→ Assignment: Find "At what coordinates should I click to accomplish: Click" in the data below; transcribe the line it appears on and each line after it, exactly, to the end, and nothing else.

→ Extracted records:
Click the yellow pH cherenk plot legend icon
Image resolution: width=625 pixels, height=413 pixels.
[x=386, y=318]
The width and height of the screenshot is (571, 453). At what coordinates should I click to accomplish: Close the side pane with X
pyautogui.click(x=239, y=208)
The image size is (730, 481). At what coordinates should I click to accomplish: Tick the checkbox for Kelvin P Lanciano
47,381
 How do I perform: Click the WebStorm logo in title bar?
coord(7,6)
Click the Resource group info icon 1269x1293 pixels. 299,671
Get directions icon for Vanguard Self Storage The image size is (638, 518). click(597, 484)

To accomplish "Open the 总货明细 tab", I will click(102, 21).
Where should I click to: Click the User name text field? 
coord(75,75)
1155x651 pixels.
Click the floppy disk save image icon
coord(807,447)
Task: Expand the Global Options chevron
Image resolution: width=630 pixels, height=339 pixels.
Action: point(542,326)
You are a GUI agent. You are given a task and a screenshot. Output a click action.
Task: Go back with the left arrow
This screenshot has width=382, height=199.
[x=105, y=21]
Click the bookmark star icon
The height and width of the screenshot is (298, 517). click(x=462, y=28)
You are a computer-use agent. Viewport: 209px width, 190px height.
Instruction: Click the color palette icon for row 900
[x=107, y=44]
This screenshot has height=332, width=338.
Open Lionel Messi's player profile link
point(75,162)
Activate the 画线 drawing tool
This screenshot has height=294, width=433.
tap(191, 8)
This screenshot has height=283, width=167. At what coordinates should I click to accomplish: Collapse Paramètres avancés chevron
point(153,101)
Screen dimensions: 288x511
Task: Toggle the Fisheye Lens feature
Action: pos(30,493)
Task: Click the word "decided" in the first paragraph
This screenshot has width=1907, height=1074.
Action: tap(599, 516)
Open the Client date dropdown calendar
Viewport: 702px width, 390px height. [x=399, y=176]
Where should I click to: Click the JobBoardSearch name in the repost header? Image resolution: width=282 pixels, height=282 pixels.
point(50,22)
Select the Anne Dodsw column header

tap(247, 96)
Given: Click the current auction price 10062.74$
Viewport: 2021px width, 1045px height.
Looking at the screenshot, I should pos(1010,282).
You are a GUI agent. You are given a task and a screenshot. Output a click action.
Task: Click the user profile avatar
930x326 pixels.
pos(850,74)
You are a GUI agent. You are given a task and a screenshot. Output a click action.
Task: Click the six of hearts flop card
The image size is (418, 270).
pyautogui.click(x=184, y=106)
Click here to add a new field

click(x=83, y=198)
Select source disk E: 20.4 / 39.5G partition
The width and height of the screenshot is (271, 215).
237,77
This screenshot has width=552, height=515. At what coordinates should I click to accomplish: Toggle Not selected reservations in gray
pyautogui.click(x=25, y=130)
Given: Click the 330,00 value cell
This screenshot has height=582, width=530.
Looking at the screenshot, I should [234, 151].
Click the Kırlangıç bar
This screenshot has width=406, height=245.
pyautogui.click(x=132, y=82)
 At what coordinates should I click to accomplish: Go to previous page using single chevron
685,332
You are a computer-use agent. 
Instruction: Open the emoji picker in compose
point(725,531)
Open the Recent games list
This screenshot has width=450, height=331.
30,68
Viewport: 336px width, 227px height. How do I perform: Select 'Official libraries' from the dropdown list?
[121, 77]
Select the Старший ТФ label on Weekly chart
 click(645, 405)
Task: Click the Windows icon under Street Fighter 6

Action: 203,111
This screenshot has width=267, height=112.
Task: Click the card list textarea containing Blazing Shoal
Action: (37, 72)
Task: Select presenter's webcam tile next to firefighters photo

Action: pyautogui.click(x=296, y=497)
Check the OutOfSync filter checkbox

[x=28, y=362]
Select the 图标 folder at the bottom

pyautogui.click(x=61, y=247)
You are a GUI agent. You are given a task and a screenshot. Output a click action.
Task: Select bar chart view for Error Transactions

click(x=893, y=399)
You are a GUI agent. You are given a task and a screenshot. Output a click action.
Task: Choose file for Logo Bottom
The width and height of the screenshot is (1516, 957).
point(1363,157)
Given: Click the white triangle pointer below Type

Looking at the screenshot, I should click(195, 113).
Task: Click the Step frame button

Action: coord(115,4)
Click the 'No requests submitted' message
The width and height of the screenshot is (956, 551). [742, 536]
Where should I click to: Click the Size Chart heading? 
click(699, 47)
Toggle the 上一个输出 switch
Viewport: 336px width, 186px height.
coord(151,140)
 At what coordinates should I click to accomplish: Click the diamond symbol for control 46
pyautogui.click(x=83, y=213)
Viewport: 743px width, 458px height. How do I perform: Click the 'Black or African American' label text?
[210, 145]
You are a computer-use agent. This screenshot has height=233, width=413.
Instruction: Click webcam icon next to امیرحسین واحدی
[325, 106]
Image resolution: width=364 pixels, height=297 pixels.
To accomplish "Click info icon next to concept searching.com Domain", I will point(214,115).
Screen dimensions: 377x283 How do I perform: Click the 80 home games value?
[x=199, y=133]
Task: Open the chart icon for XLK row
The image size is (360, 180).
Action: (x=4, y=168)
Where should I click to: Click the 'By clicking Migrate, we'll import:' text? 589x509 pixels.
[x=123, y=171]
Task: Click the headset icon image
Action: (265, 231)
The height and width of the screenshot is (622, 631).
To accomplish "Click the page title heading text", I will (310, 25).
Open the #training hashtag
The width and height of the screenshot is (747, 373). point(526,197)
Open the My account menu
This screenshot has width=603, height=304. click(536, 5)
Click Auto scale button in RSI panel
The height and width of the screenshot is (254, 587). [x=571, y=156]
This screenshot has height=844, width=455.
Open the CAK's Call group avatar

→ Exercise result:
 At what coordinates should I click to accomplish: Click the diamond symbol for control 46
pyautogui.click(x=83, y=213)
Viewport: 743px width, 458px height. How do I perform: Click the 'Black or African American' label text?
[210, 145]
You are a computer-use agent. This screenshot has height=233, width=413.
Instruction: Click webcam icon next to امیرحسین واحدی
[325, 106]
Image resolution: width=364 pixels, height=297 pixels.
To accomplish "Click info icon next to concept searching.com Domain", I will point(214,115).
Screen dimensions: 377x283 How do I perform: Click the 80 home games value?
[x=199, y=133]
Task: Open the chart icon for XLK row
The image size is (360, 180).
Action: (x=4, y=168)
Where should I click to: Click the 'By clicking Migrate, we'll import:' text? 589x509 pixels.
[x=123, y=171]
Task: Click the headset icon image
Action: (265, 231)
The height and width of the screenshot is (622, 631).
To accomplish "Click the page title heading text", I will (310, 25).
Open the #training hashtag
The width and height of the screenshot is (747, 373). point(526,197)
Open the My account menu
This screenshot has width=603, height=304. click(536, 5)
Click Auto scale button in RSI panel
The height and width of the screenshot is (254, 587). [x=571, y=156]
This screenshot has height=844, width=455.
Open the CAK's Call group avatar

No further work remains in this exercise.